7.3.2 Pair of Doors Carved in the 'Beveled Style'
These teak wood doors are said to have been found at Takrit, but were probably originally made in Samarra, the palace city of the Abbasid caliphs for a brief time in the mid‑ninth century. They epitomize the Beveled style—a symmetrical, abstract, vegetal form—and were probably originally painted and highlighted with gilding.
These doors are made of teak, wood from a tree that only grows in the tropics. In the 800s a merchant imported this wood from somewhere in Southeast Asia into the Abbasid Caliphate, near Baghdad. Archaeologists do not know exactly where these doors were made or where they hung, but the location was probably Samarra, a city with Abbasid palaces. They know it could not have been Baghdad, because the city of Baghdad has been completely destroyed and burned to the ground three times since the tenth century. No buildings or objects that were in early Baghdad have survived. A carpenter carved these doors in a special Abbasid style — the bevel style — which became popular throughout the Muslim world. The designs are symmetrical, meaning that they are the same on each side, and abstract, meaning that they don’t represent a known object. The shapes look like plants. There are two kinds of interaction that this source represents. What are they?

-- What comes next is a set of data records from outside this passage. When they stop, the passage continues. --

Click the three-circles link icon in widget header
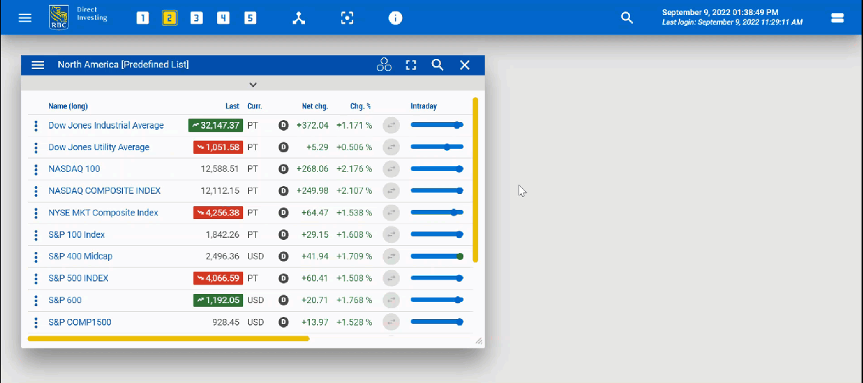coord(384,65)
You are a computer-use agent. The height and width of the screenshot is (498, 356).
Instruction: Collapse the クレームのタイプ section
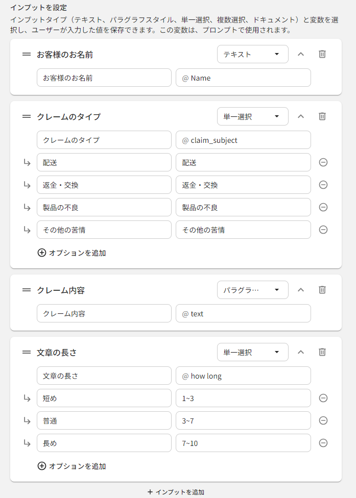coord(301,116)
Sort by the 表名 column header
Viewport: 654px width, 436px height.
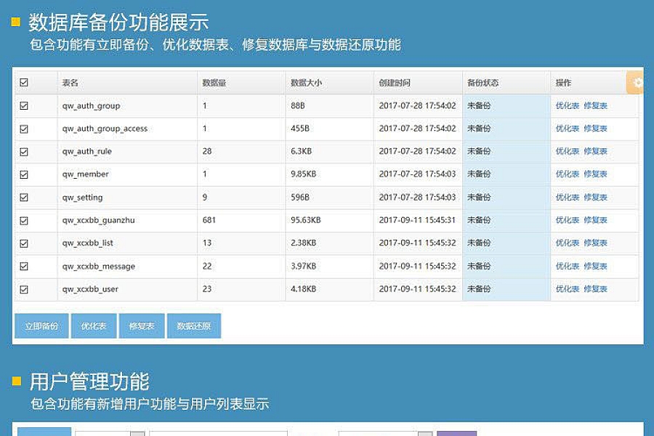tap(70, 84)
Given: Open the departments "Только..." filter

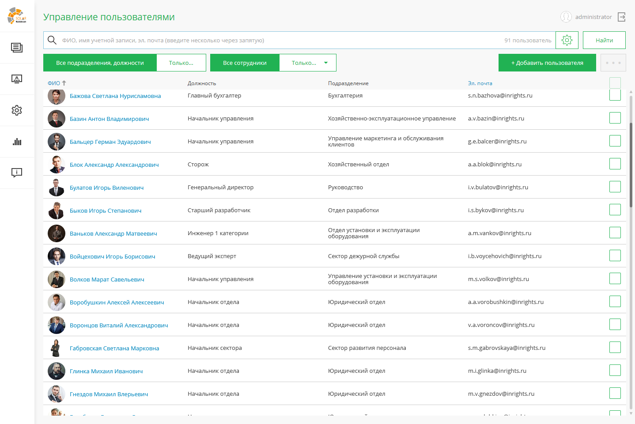Looking at the screenshot, I should 181,63.
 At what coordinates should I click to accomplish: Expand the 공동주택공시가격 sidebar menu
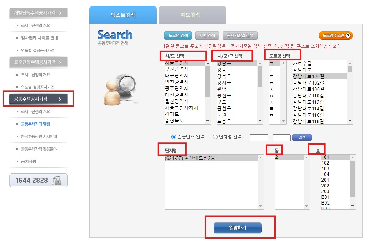[38, 99]
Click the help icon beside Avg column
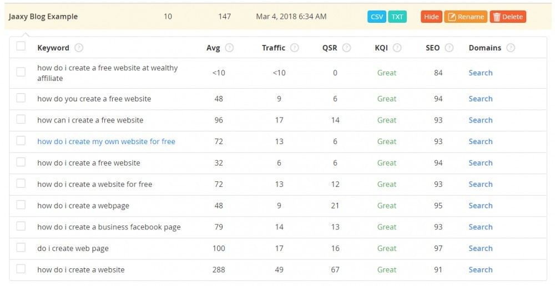Image resolution: width=555 pixels, height=286 pixels. pos(229,48)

The two types of interaction are trade (the teak from Southeast Asia) and spread of a popular art style (the bevel style) from the capital region (the center) throughout the Muslim world. Abbasid artistic styles were widely admired and copied then and now in the Muslim world. The use of abstract, plant-like forms and symmetry are common in Islamic building decoration. The destruction of Baghdad was so complete that there are little or no archaeological remains from the earlier city. Since Samarra was briefly an Abbasid capital city but was not destroyed with the same thoroughness, archaeologists often use it as a suggestion of what Baghdad might have contained, even though Samarra was much smaller and less important.